‘This,” said Eric Holder, “is almost a ‘Trust me’ thing.” The attorney general of the United States was trying to reassure Alice Hoagland, whose 31-year-old son, Mark Bingham, lost his life with the other heroic passengers who wrested control of Flight 93 from four suicide hijackers on Sept. 11, 2001. Al-Qaeda’s likely target was the U.S. Capitol, and, eight years later, Holder was at that same Capitol, attempting to justify treating acts of war — the deadliest ever committed on U.S. soil — as mere crimes.
In November, Holder announced what he insists is his own decision to vest Khalid Sheikh Mohammed and four other jihadists with the constitutional rights once enjoyed by Mark Bingham and the nearly 3,000 other Americans they massacred. The Obama administration is transferring this al-Qaeda quintet from military custody at Guantanamo Bay, where they’ve been held as enemy combatants and charged as war criminals under the authority of a congressionally approved military commission. They will be brought to New York City, where, in what used to be the shadow of the Twin Towers, they will be swaddled in the Bill of Rights at a civilian trial in a majestic Manhattan courthouse. That courthouse is the epicenter of the law-enforcement approach to terrorism regnant in the 1990s while Holder served as the No. 2 official in the Clinton Justice Department — a time when nearly as many terrorists were pardoned as prosecuted, while al-Qaeda serially attacked U.S. interests.
Alice Hoagland had flown in from California to hear Holder explain himself to the Senate Judiciary Committee. She intercepted him as he was making his way out of the hearing room. After hours of Holder’s uneven, unconvincing, and occasionally uninformed testimony, Hoagland was badly in need of reassurance. Composed but clearly disturbed, she told the attorney general, “I take great exception to your decision to give short shrift to the military commissions.” So do dozens of the 9/11 victims’ family members, along with millions of Americans who have seen the video of Holder’s dreadful performance.
Holder is better in one-on-one situations than he is in confrontational testimony. A native New Yorker who grew up in bustling East Elmhurst and studied hard to earn his way into Columbia Law School, Holder is unfailingly polite and down-to-earth. The first thing one hears from his friends — and he has many, spanning Washington’s partisan and ideological divides — is that he is a warm and genuinely nice man.
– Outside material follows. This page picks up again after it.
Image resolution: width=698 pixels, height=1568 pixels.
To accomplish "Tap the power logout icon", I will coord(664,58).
But “genuinely nice” is not the same as “genuine.” This same Eric Holder is a sharp-elbowed political animal and an inveterate careerist. He is also a member in good standing of the international Left’s legal vanguard. However earnestly delivered, his assertions about the benefits of civilian trials for war criminals — like his explanations of other controversial events that have marked his career — make logical sense only through the prism of politics. He often is at sea when fielding rudimentary legal questions, and his record suggests that you cannot be sure that what he says today is what he’ll be saying tomorrow.
“There are reasons why bringing this case in an Article III court, when it comes to the admissibility of certain evidence, is really the right way to go,” he told Hoagland. This sort of empathy-wrapped shrewdness works well with non-lawyers and credulous reporters. They are instantly put on the defensive when veteran litigators lace their chatter with legalese like the “admissibility of certain evidence” (translation: “There are technicalities here that you wouldn’t understand, regarding matters I’m not at liberty to discuss”) and “Article III courts” (translation: “those presided over by independent federal judges, in contrast to military judges, who are part of the executive branch”). On a roll, the attorney general added that the “admissibility” of this “certain” evidence “really maximizes our chances of getting a successful outcome.” Persuasive though it sounds, this is nonsense.
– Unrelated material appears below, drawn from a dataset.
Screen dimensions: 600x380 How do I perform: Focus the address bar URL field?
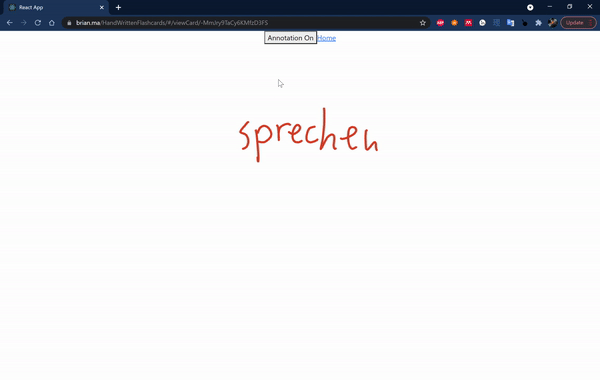coord(245,23)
The hurdles for admitting evidence are lower in military commissions, and the government’s ability to protect classified information is greater. More to the point: A year ago, 9/11 architect Khalid Sheikh Mohammed announced that he and his four co-conspirators wanted to forgo their commission trials, plead guilty, and proceed to execution. As Sen. Jon Kyl (R., Ariz.) pointed out during Holder’s testimony, it is impossible for the chances of a successful prosecution to be “enhanced in Article III courts” when the accused have already “asked to plead guilty before a military commission and be executed.” But instead of taking the guilty pleas, and despite the fact that three combatants had already been convicted in commissions, the Obama administration suspended military trials then under way for 21 war-crimes suspects, including the 9/11 five.
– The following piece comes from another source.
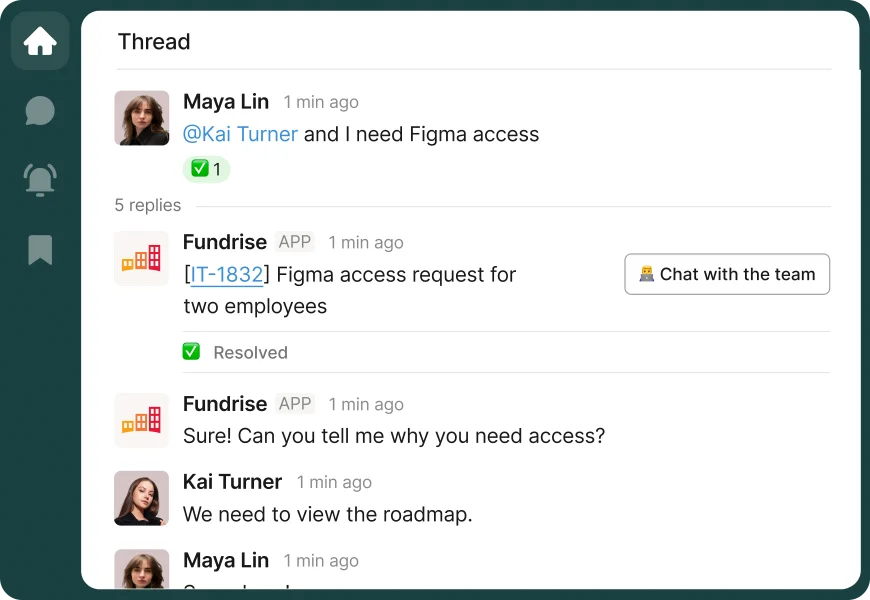Screen dimensions: 870x600
Task: Click the Fundrise app icon beside the IT-1832 message
Action: point(141,258)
Like the rash announcement that Guantanamo Bay would be closed by January 2010 despite the absence of any plan for dealing with the 200-plus detainees lodged there, this act of disdain for military adjudication was driven by ideology and politics, not by law and analysis. It was designed to vindicate Obama’s attacks, in the run-up to the 2008 election, on post-9/11 counterterrorism practices. Holder was then serving as an Obama campaign adviser and angling to be attorney general. He argued that treating jihadists as wartime enemies had been “needlessly abusive and unlawful” and charged that Bush officials had “secretly detained American citizens without due process of law, denied the writ of habeas corpus to hundreds of accused enemy combatants, and authorized the use of procedures that violate both international law and the United States Constitution.”
But campaign rhetoric eventually gave way to the realities of governing. Releasing detainees en masse would have been political and practical suicide, but trying most of them in civilian courts is impossible — the evidence against many of them consists of foreign intelligence and non-Miranda interrogations. Suddenly, the Obama administration found that it wasn’t so urgent to close Gitmo. Suddenly, wartime detention without trial for enemy combatants wasn’t such a bad thing after all. Suddenly, Holder concluded that military commissions are fully appropriate — but not for the worst war criminals, the five 9/11 jihadists who, a short time ago, stood ready to conclude their cases at the end of a noose.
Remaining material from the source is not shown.